From the soapbox #4

For quite some time now, we’ve been talking about gameplay, features, art, and all the other fun things that you guys will see when you get and play the game.

 

But what about the people behind the scenes? How does game development works, and how do we succeed to coordinate the efforts on two continents, to produce this amazing sequel of The Guild 3? Our answer: a combination of technical and mathematical work, design and pure artistic creativity, with a little dose of marketing, all pooled together. By now, you surely know that we’ve done some interviews with the people behind the scenes here, at GolemLabs, and that we’re releasing a “making-of” documentary. But our egos aren’t stoked enough yet. So let’s get into more details on all our development process ;-).

 

As you know, the game originated in Vienna, established by the THQ Nordic team. Afterwards, they got in touch with the guys at GolemLabs to start pre-production, which is a general game design, art design, and production design of the project based on a broad outline that they had already. From this outline, we then formed a group of three designers to hash out the various questions to answer: how the game would be played, how it would look, how it would generally feel, etc.

 

The difficult part at this stage was to properly plan every single detail – which is impossible to do-, and then try to stick with this design as much as possible throughout all the following development. Which is not impossible to do, but very hard nonetheless. Sometimes, an idea we thought would be fun during pre-production turns out to be less fun when we tried it out in reality, with this particular engine or gameplay, or else. However, new ideas sometimes came along based on our development and testing experience.
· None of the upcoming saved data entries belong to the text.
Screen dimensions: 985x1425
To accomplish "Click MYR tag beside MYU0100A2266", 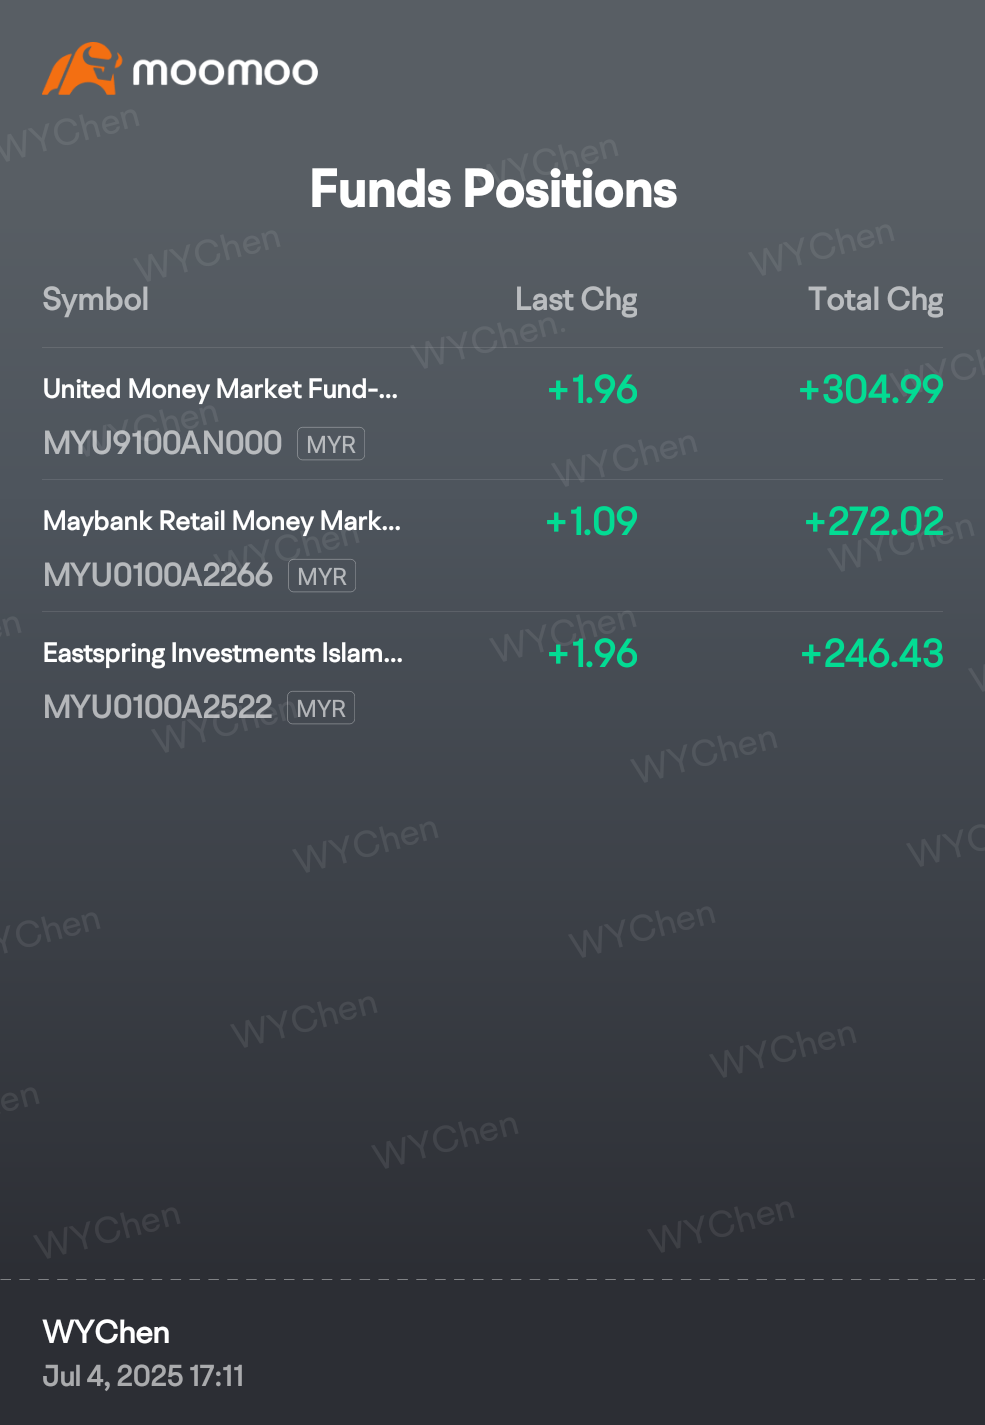I will click(x=322, y=576).
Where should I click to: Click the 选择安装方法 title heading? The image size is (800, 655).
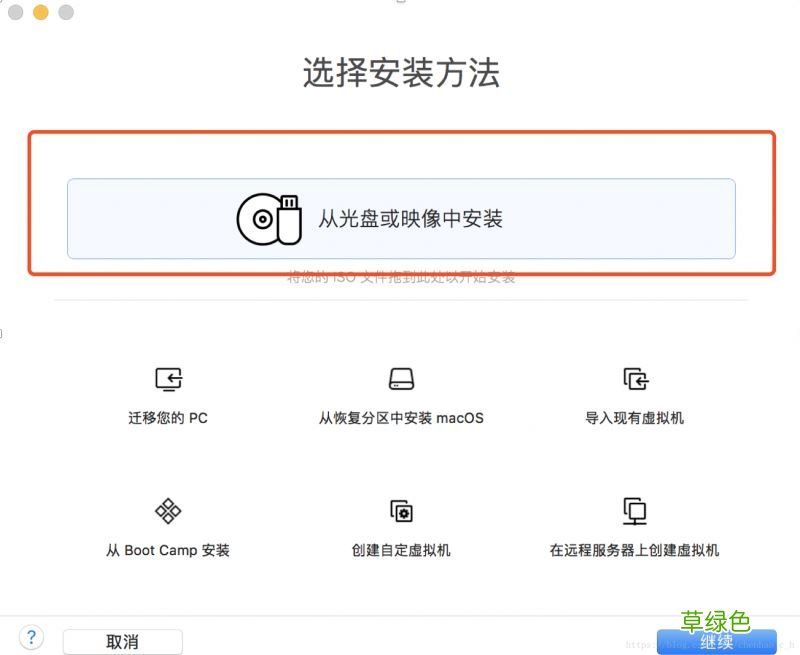(400, 74)
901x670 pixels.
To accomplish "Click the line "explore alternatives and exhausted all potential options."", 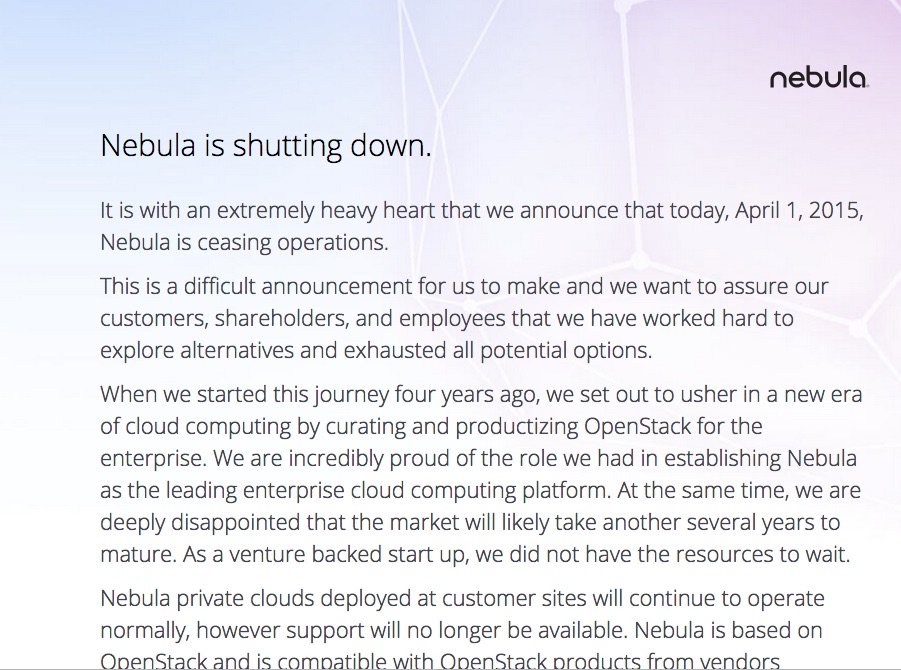I will click(x=376, y=351).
We then needed to go back to the design board, evaluate the costs in time and in money, because we needed to know if it would come into conflict with any other feature of the game. (And by the way, all of this has to consider the fact that when the game is designed, it’s planned for computers that don’t exist yet, so the engineers have to go at it blindly, until the final specs are known and we can test if everything we want to do fits inside the specs of the target box. Something that sometimes backfires big time 🙂 …)

 

From all this pre-production, we then got to start full production with a team of more or less a dozen developers, half artists and half programmers here at GolemLabs. The people at THQ Nordic also assigned a team to manage the project, to keep us on schedule, to finance and to make people talk about the game. Throughout this long process, we always needed to stay connected multiple times a week through Skype conference calls and several emails a day on what was happening and what needed to happen next. We then had to update each other and keep in close contact every day, at every hour possible in the world. Not an easy task… But we manage as best as we can.

 

Not unlike cinema, making video games now has become a large business with its soaring costs, its own stars, and its complex mix of technical and artistic considerations. The video game industry has been in full expansion for quite some time now and it’s still soaring! You just have to look at the participation rate and the attendees numbers at all the gaming conventions; it’s exploding! And that’s why we will continue (until the very last line of code) to put all our efforts in the development of The Guild 3!